Our prior decisions also support this interpretation of the Bankruptcy Code. In Shamblin, we addressed an Illinois tax sale which occurred during the debtors' Chapter 11 bankruptcy. After stating the general rule that violations of the automatic stay are "void", we found the tax sale void under section 362. 890 F.2d at 125. The appellants argued that section 549 covered the sale as well and that the sale should therefore stand despite the violation of the automatic stay because no action was timely brought to avoid the transfer. We held that the tax sale was not a transfer of property of the estate under section 549, reasoning that the sale created only a lien on the property and did not actually transfer the property itself for purposes of section 549. Id. at 127. We noted that the automatic stay "fully protected" debtors such that section 549 need not cover the tax sale.
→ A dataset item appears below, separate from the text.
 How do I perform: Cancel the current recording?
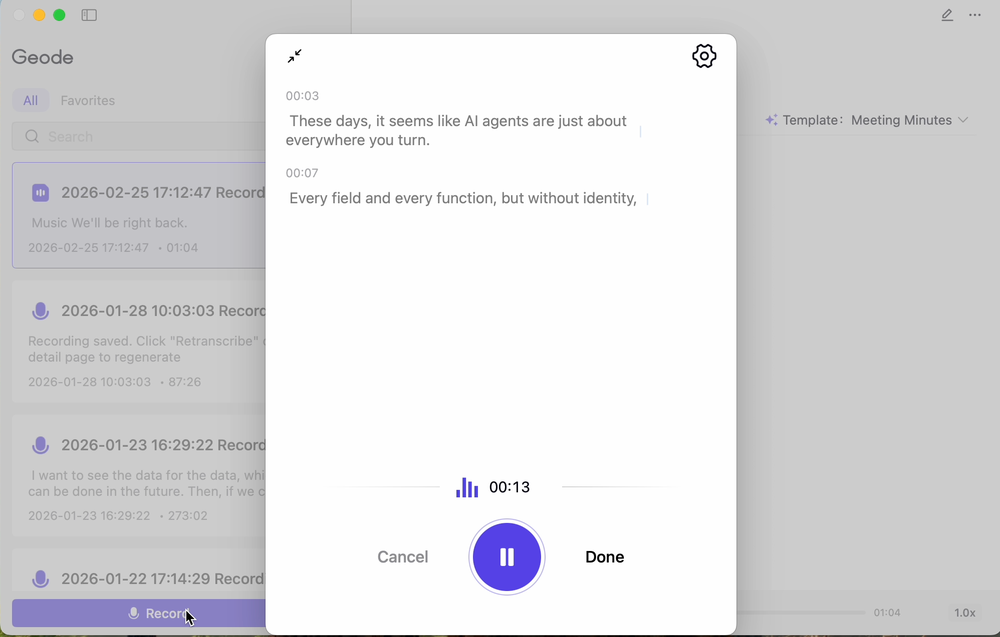[402, 557]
Id. at 127 n. 7.
Shamblin is strong support for the general proposition that sections 362 and 549 usually apply to a different set of transactions. At a minimum, our decision in Shamblin implies that section 549 picks up where the automatic stay leaves off, and that the sections are therefore not in conflict. The law in this circuit is that violations of the automatic stay are void and that section 549 applies to transfers of property which are not voided by the stay.
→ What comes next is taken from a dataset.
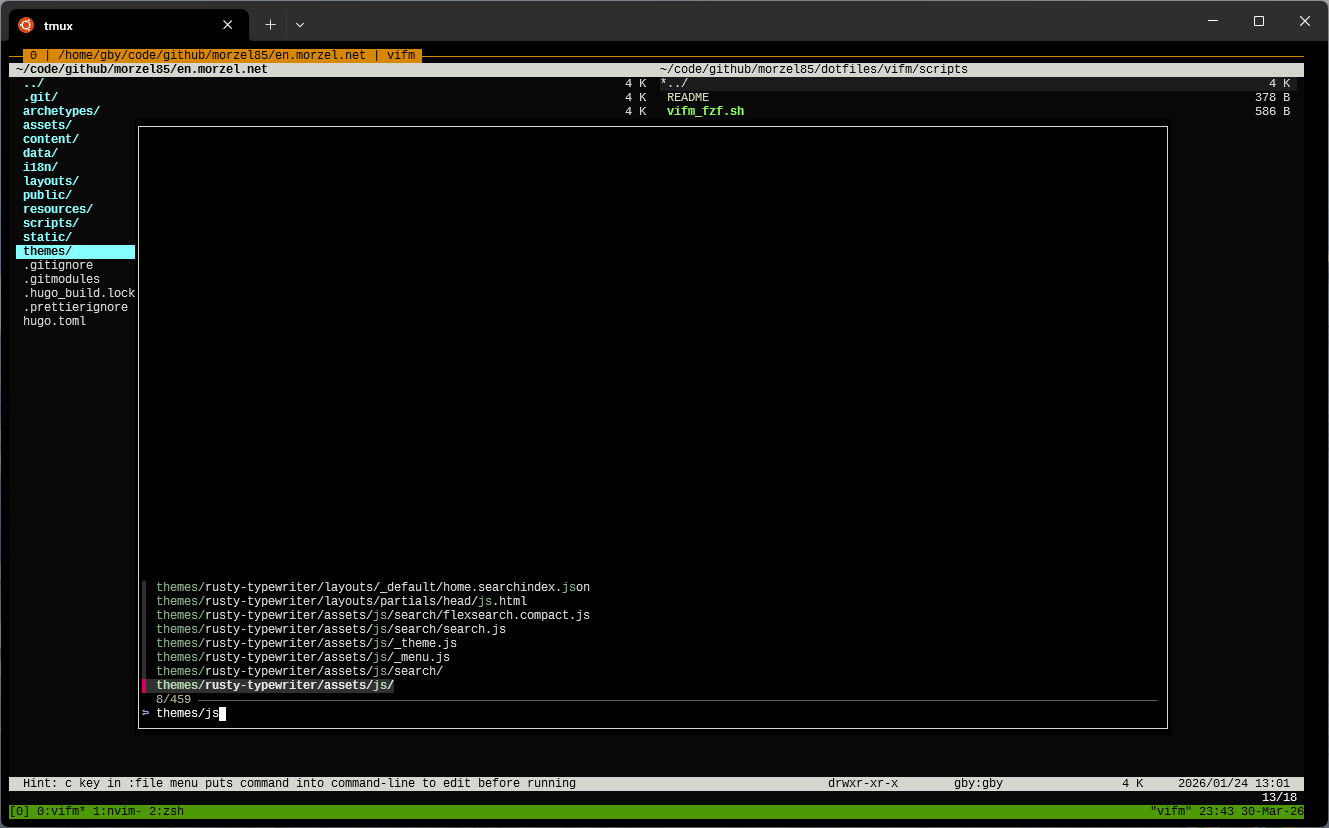Open a new terminal tab
Screen dimensions: 1329x828
(270, 25)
Finally, the government argues in the alternative that its violation of the automatic stay falls within the narrow exception for technical violations of the automatic stay carved out by In re Brooks, 79 B.R. 479 (Bankr. 9th Cir. 1987), aff'd, 871 F.2d 89 (9th Cir. 1989). See also In re Wingo, 89 B.R. 54, 57 (Bankr. 9th Cir. 1988). In Brooks, the BAP held that a minor technical violation of the stay — the rerecording of a deed to correct a property description mistake — was voidable rather than void. However, on appeal we did not address the void/voidable issue and instead decided the case on the issue of standing, 871 F.2d at 90, and we expressed no opinion on the validity of the exception recognized by the BAP in Brooks. Because the BAP's Brooks. reasoning is not dispositive in this case, we again refrain from addressing the validity of the Brooks exception.
In this case it is sufficient to recognize that the IRS's violation of the automatic stay does not fall within the narrow Brooks exception. A tax assessment is a substantive violation of the automatic stay which creates a lien on all of the debtor's property. It is not simply a minor correction to a lien that already existed. Thus, even if the narrow Brooks exception is valid, a tax assessment does not fall within the exception.
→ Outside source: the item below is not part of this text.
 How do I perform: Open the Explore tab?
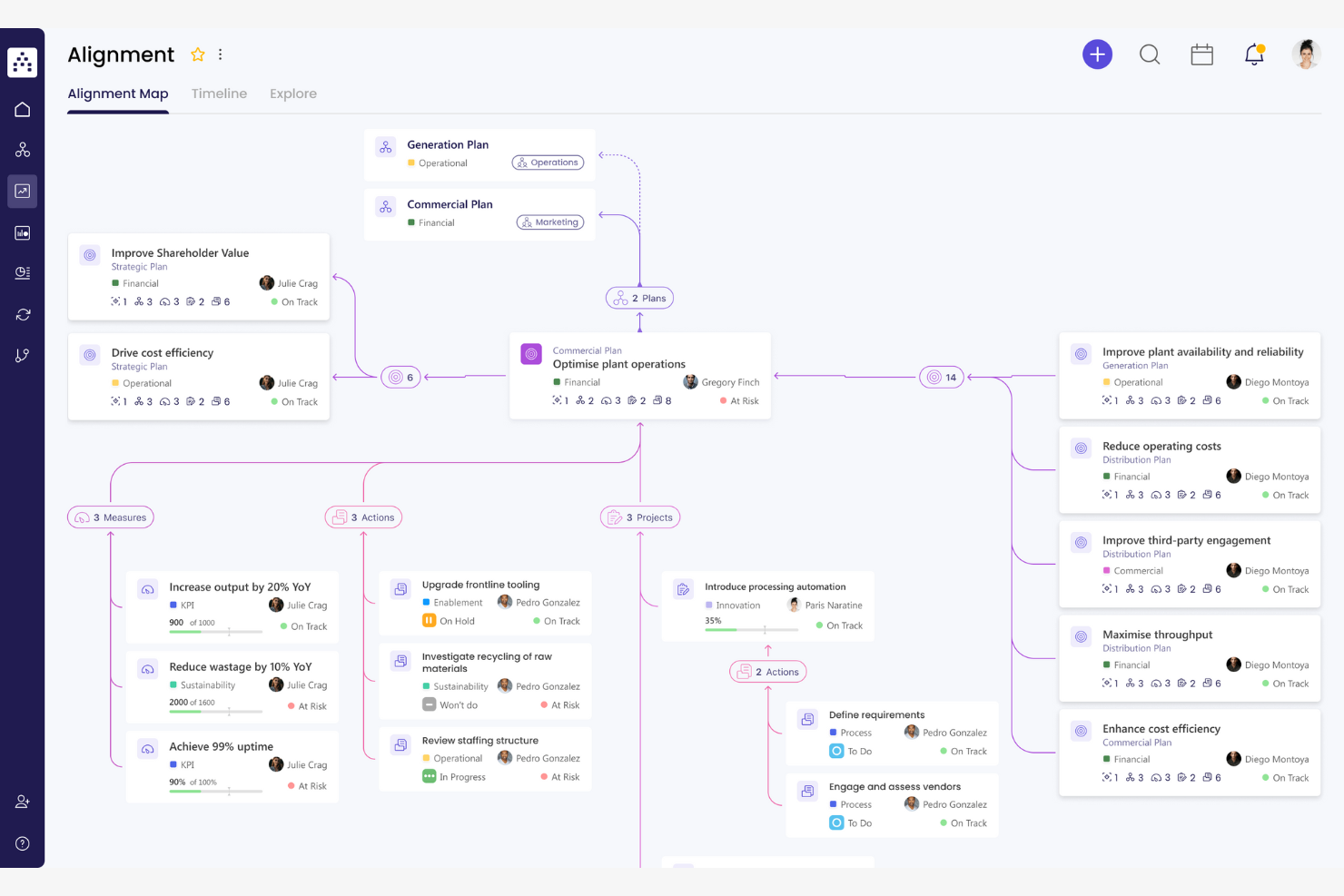coord(292,94)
Because violations of the automatic stay are void, we REVERSE the decision of the BAP. The bankruptcy court's order granting the Schwartzes' objection to the IRS's penalty assessment is correct and should not be disturbed.
. . . . .
(4) any act to create, perfect, or enforce any lien against property of the estate;
(5) any act to create, perfect, or enforce against property of the debtor any lien to the extent that such lien secures a claim that arose before the commencement of the case under this title;
(6) any act to collect, assess, or recover a claim against the debtor that arose before the commencement of the case under this title;
11 U.S.C. § 362(a)(4)-(6) (citations omitted).